> Aim of the task
All lines from the one that mentions "Register Your Card (164, 2199)" through the last of the entries below must be copied exactly, with both ends kept.

> Records for this task

++++++++

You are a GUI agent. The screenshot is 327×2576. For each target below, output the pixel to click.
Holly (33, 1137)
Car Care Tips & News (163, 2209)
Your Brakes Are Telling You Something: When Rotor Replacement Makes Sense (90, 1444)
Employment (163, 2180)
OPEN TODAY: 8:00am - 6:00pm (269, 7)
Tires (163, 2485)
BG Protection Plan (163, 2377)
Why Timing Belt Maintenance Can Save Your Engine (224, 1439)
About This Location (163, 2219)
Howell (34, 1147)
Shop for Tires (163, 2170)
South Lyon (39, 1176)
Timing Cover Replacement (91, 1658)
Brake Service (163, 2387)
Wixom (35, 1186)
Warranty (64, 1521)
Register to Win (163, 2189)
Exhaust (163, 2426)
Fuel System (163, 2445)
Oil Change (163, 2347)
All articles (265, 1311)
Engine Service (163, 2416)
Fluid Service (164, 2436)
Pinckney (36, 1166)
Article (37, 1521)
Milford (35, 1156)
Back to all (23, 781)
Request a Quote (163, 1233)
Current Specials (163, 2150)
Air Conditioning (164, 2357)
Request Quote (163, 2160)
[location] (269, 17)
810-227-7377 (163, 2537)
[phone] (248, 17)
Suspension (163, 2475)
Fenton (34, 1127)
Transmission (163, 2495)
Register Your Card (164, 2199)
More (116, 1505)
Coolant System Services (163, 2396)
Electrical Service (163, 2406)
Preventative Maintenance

++++++++

> Exercise solution
Register Your Card (164, 2199)
More (116, 1505)
Coolant System Services (163, 2396)
Electrical Service (163, 2406)
Preventative Maintenance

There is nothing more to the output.